TASK STATEMENT:
From the first line of the records below, transcribe each line exactly up to and including the one with "Given: Click the blank after 'Have a'"; pictures stay out.

Stored records:
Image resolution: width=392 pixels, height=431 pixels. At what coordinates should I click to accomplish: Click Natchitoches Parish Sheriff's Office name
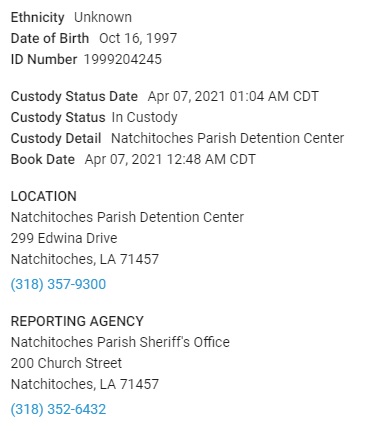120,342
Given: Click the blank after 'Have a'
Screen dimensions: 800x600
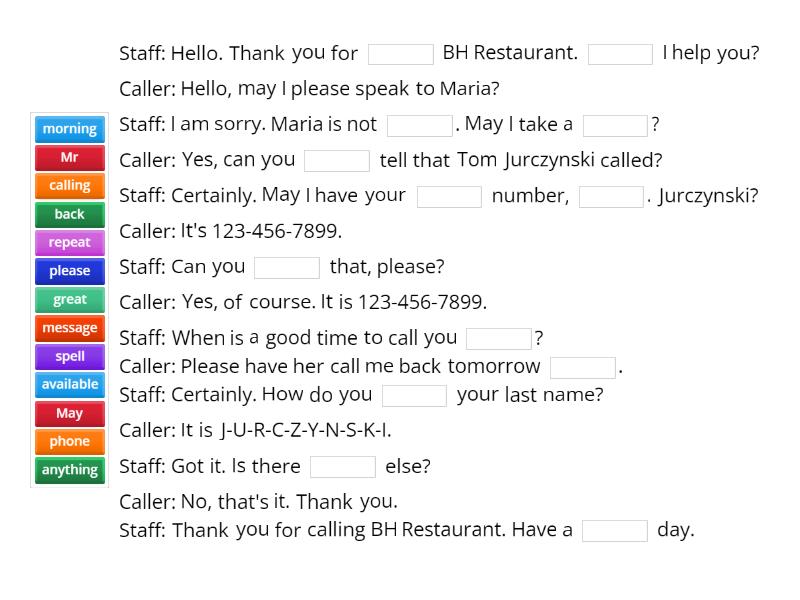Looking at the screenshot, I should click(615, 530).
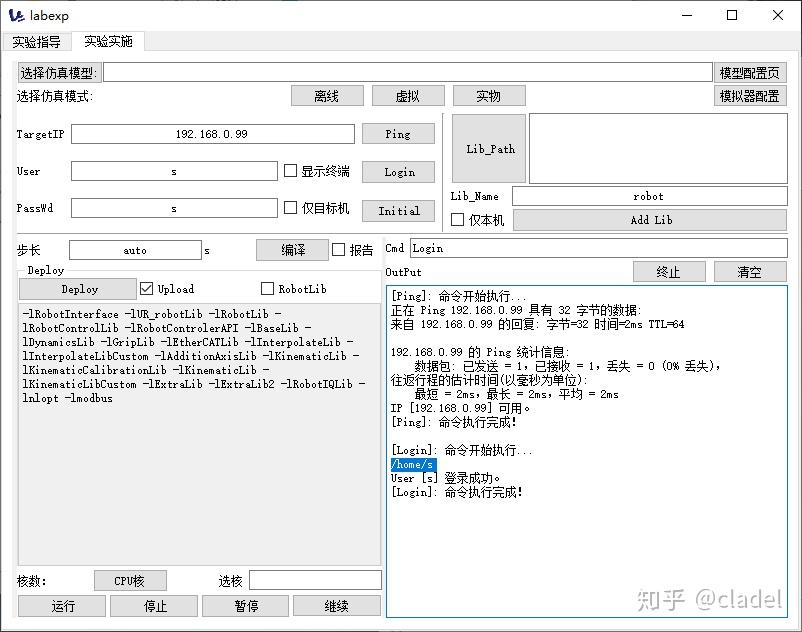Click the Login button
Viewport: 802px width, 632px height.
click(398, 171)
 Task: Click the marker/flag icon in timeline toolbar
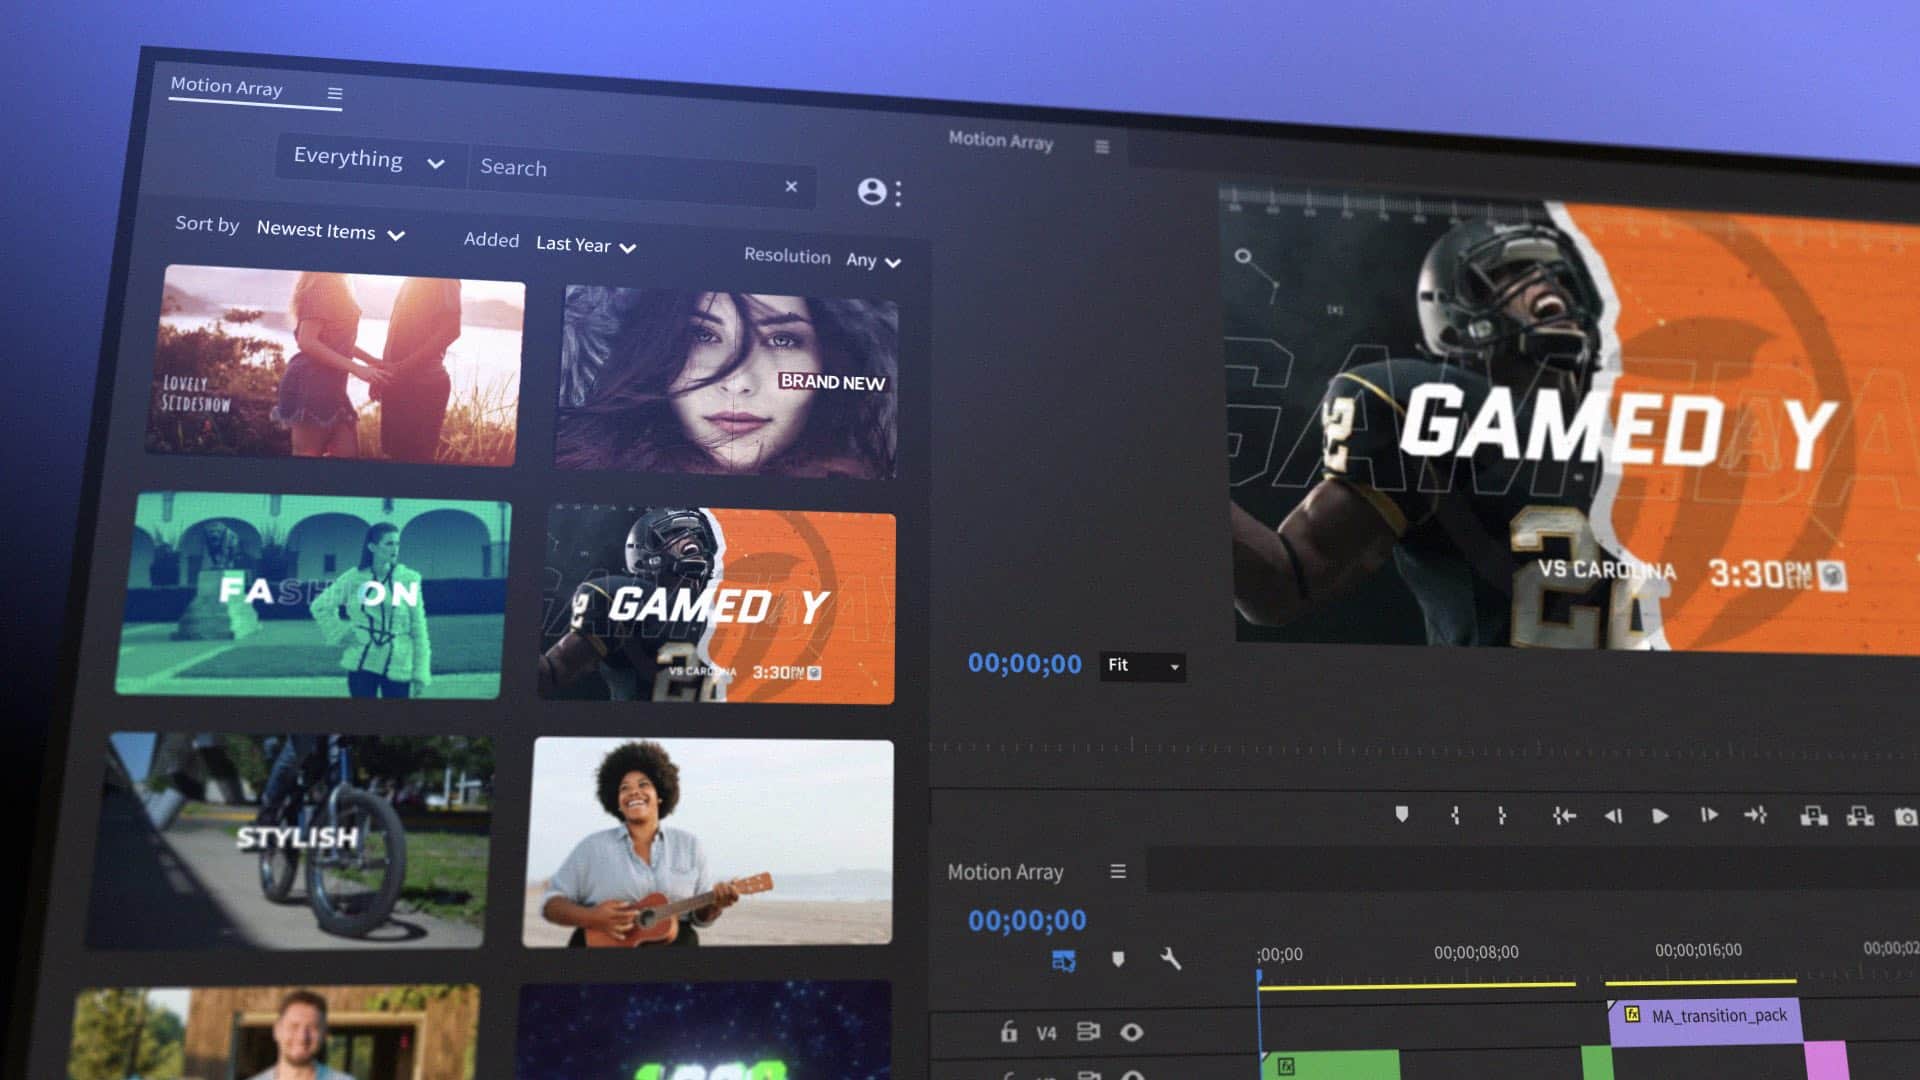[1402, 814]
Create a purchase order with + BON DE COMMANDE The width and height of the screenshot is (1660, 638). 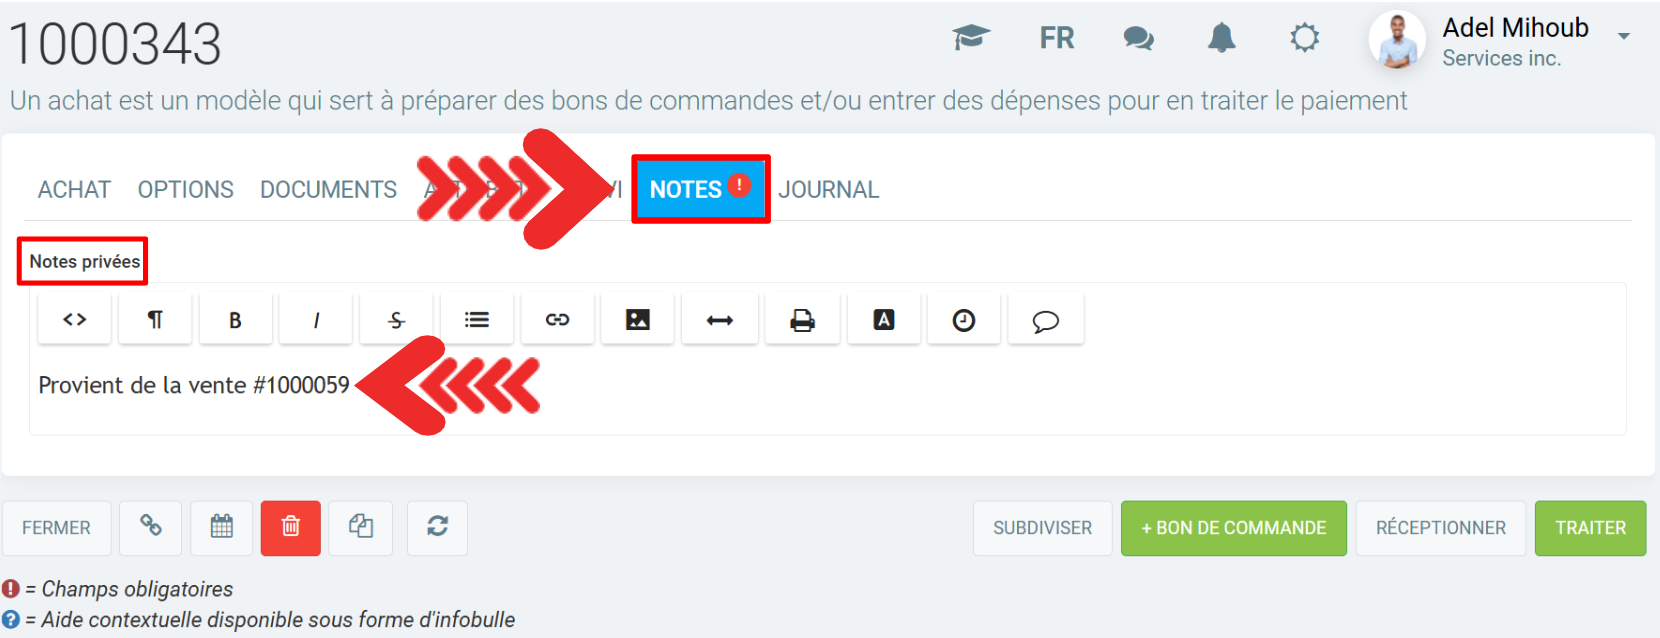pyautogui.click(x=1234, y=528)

TASK RESULT:
Image resolution: width=392 pixels, height=431 pixels. At what coordinates should I click to accomplish: Click Natchitoches Parish Sheriff's Office name
120,342
Given: Click the blank after 'Have a'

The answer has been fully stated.